> _Alıntılanan Metin_
- - - -
Mektubun birçok çeşidi vardır. Burada yalnız klâsik olarak niteleyebileceğimiz, bazılarının klişeleşmiş, kalıplaşmış mektuplar diyerek önemsemediği mektup türünden söz edeceğim. Söz etmezsem olmaz; çünkü bu tür mektupları okuyan ve yazan kaç kişi kaldık.

On - on bir yaşlarındayken, köyümüzdeki halalarımıza gelen mektupları okur. Sonra da cevaplarını yazardık. Bir halanın gurbetçisinden gelen mektubu, bir yengenin asker eşinden gelen mektubu, bir ablanın yavuklusundan gelen mektubu, bu konulara vakıf olmayanlar tarafından hep aynı gibi, klişeleşmiş /kalıplaşmış gibi görünürse de öyle değil. Her mektubun kendine göre havası, hatta kendine göre kokuları vardı ki bu kokuları yalnız muhatapları hissederdi. Anlaşılacak gibi olmamakla birlikte diyebiliriz ki aynı tür kâğıtların sertlik ve yumuşaklıkları, incelik ve kalınlıkları da kendilerine göre algılanırdı yengeler ve ablalar tarafından. Kâğıt değil mübarek dersin ki kadife veya ipek. Bu mektuplar koyunlarından çıkartılarak bana okutturulurdu.

Mektuplar sevgili, kıymetli, değerli, muhterem vb. kelimelerle başlar ve gönderilene isim ya da yakınlık derecesi yazılırdı. Sevgili Ağabeyim, Kıymetli Kardeşim, Değerli Babacığım ve Annecim vb. Bazen bu sıfatlar pekiştirilirdi; baldan tatlı, çok değerli vb. gibi. Demek ki    insanın DEĞERİ VE ÖNEMİ vurgulanarak başlanırdı. Yani “insan eşref-i mahlûkat / varlıkların en şereflisi” olmak hatırlanır ve hatırlatılmış olurdu. İnsan muhataplarına değer verdiği ölçüde değerlenir. Bunun tersi de doğrudur, insanı alaya alan, ona yakışıksız sıfatlar yükleyen kişiler aslında kendi onurlarını yok ettiklerinin farkına varamazlar...
- - - -
> _Ham Veriler_

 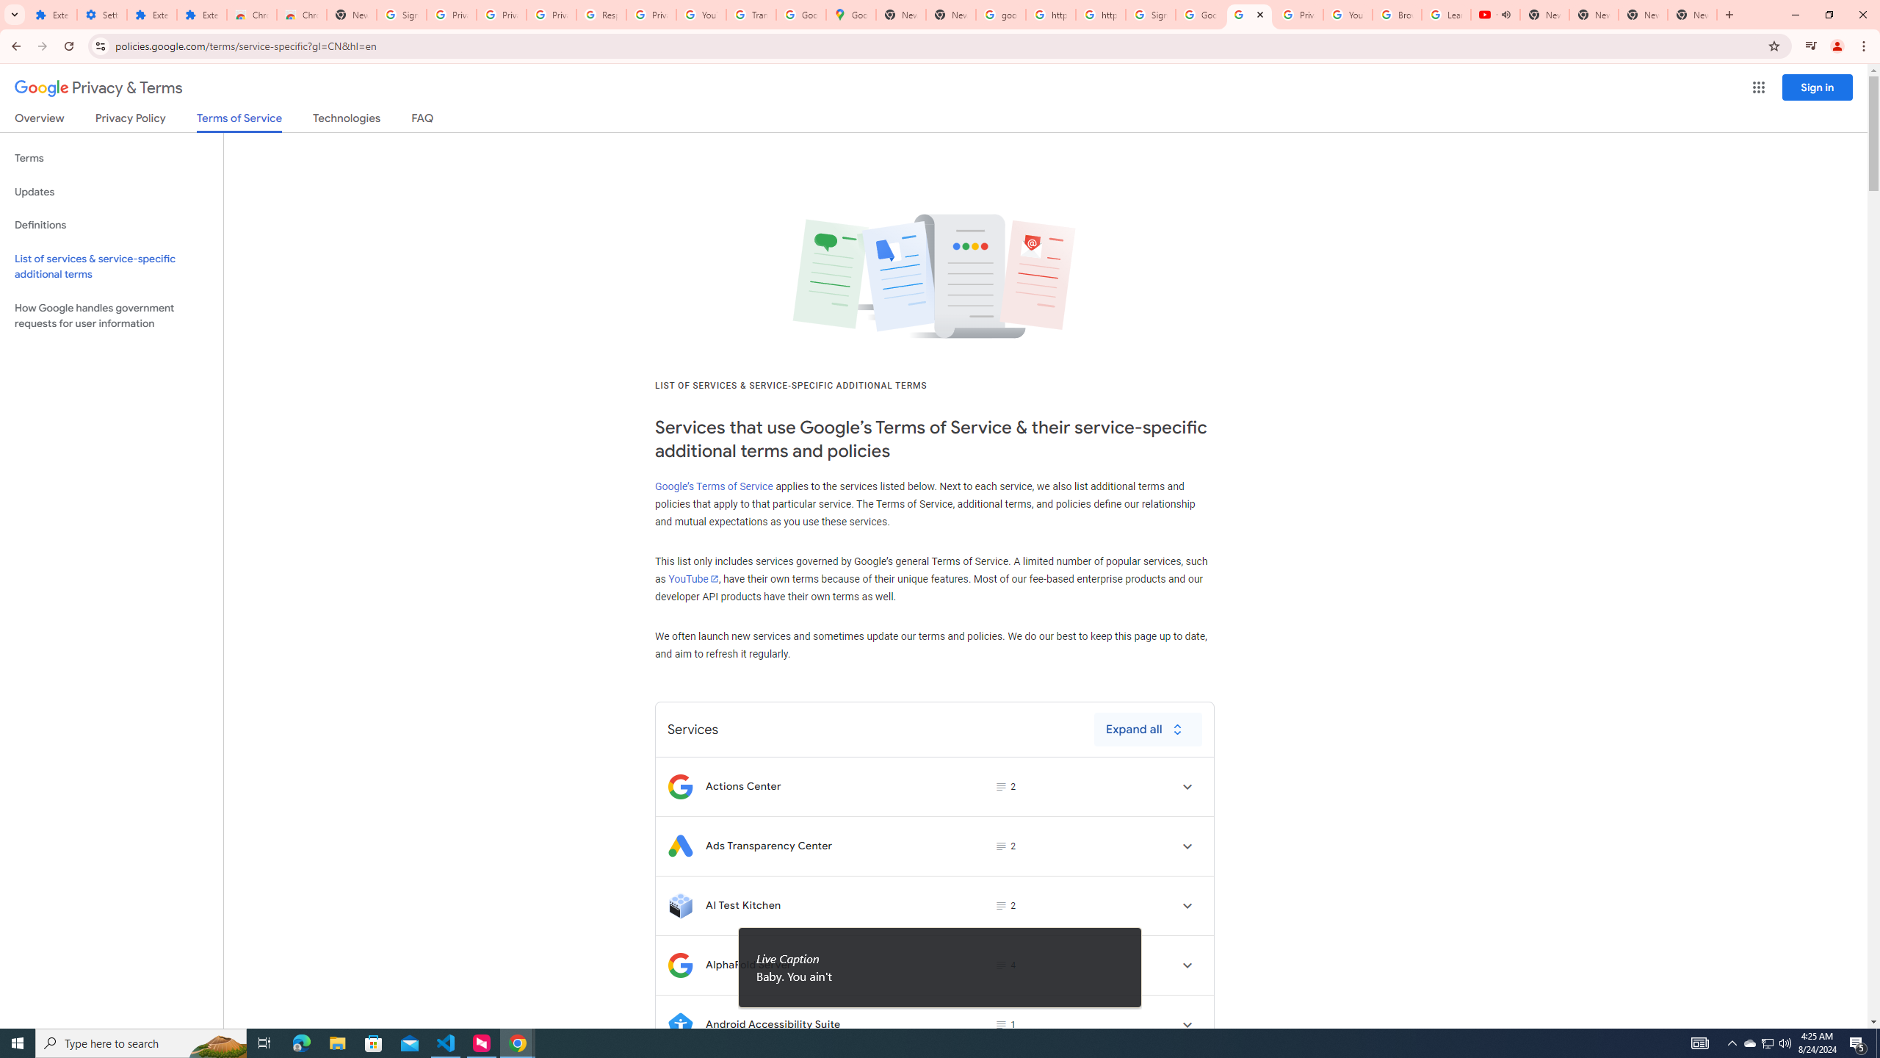 I want to click on 'https://scholar.google.com/', so click(x=1099, y=14).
- - - -
> _Yönergeler_
1. Mektuplar üzerine yazılmış metinde "On - on bir" ifadesinden "çıkartılarak bana okutturulurdu." ifadesine kadar uzanan bölümü hiç değiştirmeden yeniden yazın.
2. Mektuplar üzerine yazılmış metne göre mektuplar hangi kelimelerle başlardı? "Mektuplar ... kelimelerle başlar" cümlesinde tek tek adı geçen kelimeleri sıralayın.
3. Aşağıdaki ifadelerin mektuplar üzerine yazılmış metinle uyuşup uyuşmadığını belirtin. Her biri için evet ya da hayır deyin ve kararı belirleyen sözleri metinden aynen alıntılayın.
(a) Yazar, on - on bir yaşlarındayken halalarına gelen mektupları okurdu.
(b) Mektupların kokularını herkes hissedebilirdi.
(c) Mektuplara insanın değeri vurgulanarak başlanırdı.
Bu malzemenin metinle hiçbir ilgisi yoktur.

> _Tam Cevaplar_
1.
On - on bir yaşlarındayken, köyümüzdeki halalarımıza gelen mektupları okur. Sonra da cevaplarını yazardık. Bir halanın gurbetçisinden gelen mektubu, bir yengenin asker eşinden gelen mektubu, bir ablanın yavuklusundan gelen mektubu, bu konulara vakıf olmayanlar tarafından hep aynı gibi, klişeleşmiş /kalıplaşmış gibi görünürse de öyle değil. Her mektubun kendine göre havası, hatta kendine göre kokuları vardı ki bu kokuları yalnız muhatapları hissederdi. Anlaşılacak gibi olmamakla birlikte diyebiliriz ki aynı tür kâğıtların sertlik ve yumuşaklıkları, incelik ve kalınlıkları da kendilerine göre algılanırdı yengeler ve ablalar tarafından. Kâğıt değil mübarek dersin ki kadife veya ipek. Bu mektuplar koyunlarından çıkartılarak bana okutturulurdu.

2. sevgili, kıymetli, değerli, muhterem

3.
(a) Evet: "On - on bir yaşlarındayken, köyümüzdeki halalarımıza gelen mektupları okur."
(b) Hayır: "bu kokuları yalnız muhatapları hissederdi"
(c) Evet: "insanın DEĞERİ VE ÖNEMİ vurgulanarak başlanırdı"